When was the last time you gave generous feedback on a feedback form? If your answer is recently or always or even sometime ago, you are rare and a minority.

The problem is feedback forms are not designed to demonstrate generosity. Generosity, where we take time and effort to help someone improve.

I am particularly talking about feedback forms that are taken after a workshop, seminar or speech. What do you achieve by knowing you got 10 /10 or 7/10 or 5/10. There is no dialogue, no conversation just a number that leads to nothing.

Then why do we have the feedback forms?

There is a reason. If there is no feedback form, the person responsible for organising the training, workshop or seminar has no way to prove that it was successful. But success proven with random number that we quickly tick on because we want get back to our emails is not a demonstration of success or failure in any way.

The numbers on feedback forms often remind me of what  Zig Ziglar said “You can be a meaningful specific or a wandering generality”

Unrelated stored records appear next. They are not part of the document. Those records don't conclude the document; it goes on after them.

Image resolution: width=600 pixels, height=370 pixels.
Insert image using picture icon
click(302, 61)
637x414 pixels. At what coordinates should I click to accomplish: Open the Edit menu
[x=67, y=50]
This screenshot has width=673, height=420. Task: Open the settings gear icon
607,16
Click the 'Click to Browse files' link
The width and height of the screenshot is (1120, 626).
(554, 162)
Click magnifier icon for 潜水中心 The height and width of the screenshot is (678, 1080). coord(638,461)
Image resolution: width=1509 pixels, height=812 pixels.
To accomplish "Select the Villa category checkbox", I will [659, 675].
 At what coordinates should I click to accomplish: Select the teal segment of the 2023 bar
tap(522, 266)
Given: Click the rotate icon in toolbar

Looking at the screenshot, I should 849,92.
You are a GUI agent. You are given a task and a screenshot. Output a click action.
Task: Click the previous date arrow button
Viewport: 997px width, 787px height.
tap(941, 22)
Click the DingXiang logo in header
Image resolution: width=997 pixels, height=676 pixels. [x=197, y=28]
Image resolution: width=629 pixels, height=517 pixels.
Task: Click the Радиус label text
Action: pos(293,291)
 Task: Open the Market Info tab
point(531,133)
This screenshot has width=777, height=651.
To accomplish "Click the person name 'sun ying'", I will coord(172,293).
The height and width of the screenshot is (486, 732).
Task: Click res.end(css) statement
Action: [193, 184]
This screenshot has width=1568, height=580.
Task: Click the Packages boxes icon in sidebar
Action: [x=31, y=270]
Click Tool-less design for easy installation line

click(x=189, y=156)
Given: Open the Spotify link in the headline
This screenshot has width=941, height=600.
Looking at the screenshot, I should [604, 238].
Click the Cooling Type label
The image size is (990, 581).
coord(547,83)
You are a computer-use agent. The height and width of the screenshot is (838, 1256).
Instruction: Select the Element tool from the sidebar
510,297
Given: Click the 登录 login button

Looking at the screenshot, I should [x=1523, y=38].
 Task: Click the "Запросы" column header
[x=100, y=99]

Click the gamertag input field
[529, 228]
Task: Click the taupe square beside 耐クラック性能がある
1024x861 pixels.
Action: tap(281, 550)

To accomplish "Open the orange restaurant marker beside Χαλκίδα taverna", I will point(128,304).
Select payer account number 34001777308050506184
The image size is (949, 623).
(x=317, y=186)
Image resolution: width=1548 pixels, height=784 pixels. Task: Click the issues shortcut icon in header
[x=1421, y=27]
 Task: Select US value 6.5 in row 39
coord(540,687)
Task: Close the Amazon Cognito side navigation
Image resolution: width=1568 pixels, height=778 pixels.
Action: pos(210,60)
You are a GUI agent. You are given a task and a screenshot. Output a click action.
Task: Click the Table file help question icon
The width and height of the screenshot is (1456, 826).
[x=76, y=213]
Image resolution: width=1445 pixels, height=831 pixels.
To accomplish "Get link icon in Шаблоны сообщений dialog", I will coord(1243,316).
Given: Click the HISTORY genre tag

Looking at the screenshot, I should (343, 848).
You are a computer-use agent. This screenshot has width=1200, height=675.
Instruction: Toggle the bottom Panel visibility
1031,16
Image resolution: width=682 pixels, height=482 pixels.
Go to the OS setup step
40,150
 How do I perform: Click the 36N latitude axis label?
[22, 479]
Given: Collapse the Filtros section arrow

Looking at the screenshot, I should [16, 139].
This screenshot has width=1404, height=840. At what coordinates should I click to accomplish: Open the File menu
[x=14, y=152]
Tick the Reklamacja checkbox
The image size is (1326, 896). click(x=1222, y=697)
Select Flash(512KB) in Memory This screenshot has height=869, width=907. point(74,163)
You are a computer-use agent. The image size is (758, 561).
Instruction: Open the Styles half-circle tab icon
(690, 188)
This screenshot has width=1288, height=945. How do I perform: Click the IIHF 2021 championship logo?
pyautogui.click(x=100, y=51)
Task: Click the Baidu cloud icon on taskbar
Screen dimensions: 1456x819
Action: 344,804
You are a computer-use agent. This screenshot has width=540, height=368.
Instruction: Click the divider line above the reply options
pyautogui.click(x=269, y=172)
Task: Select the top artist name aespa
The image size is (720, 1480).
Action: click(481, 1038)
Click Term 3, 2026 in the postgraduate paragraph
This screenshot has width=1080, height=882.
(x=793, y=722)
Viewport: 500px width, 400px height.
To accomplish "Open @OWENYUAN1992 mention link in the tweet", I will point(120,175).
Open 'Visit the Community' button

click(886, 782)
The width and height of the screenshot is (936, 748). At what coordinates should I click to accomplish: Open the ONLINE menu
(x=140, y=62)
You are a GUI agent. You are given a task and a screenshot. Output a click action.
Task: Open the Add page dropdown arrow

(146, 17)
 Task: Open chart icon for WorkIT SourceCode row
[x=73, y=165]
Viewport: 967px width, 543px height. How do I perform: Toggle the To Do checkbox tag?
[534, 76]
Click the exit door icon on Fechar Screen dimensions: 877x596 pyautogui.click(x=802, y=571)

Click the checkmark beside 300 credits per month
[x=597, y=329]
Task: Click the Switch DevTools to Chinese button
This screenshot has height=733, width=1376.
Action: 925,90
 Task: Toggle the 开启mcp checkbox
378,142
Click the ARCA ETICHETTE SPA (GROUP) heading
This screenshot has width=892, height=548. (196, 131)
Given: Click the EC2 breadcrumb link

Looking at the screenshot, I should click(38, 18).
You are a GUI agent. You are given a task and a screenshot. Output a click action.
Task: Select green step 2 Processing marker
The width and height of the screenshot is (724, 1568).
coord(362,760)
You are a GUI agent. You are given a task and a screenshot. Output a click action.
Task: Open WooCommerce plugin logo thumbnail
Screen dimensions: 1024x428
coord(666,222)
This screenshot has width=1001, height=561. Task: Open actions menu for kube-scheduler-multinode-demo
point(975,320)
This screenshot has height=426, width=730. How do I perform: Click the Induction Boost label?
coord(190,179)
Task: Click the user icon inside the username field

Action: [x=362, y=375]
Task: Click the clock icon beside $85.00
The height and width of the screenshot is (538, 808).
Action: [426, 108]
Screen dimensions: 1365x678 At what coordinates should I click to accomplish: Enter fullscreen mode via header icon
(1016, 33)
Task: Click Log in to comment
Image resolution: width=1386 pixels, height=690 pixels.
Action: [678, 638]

Those numbers ticked in a hurry are a wandering generality that lead to nothing at all. They are no different to the likes we get on social media. My question always is, if you got 10/10 by 10 participants in the room, so what? Do you know why they gave you a 10? You may think some comments reflect that. The comments are often written like engaging, expert etc but I want to know which part was engaging? Which bit made you feel I am an expert.

In absence of any other metrics to prove worth, what we do is get some random numbers. Numbers are crutches to save our butt but rarely meaningful.

So, I do not like feedback forms and rely on conversations instead. Conversations give me insights that matter.

How about you?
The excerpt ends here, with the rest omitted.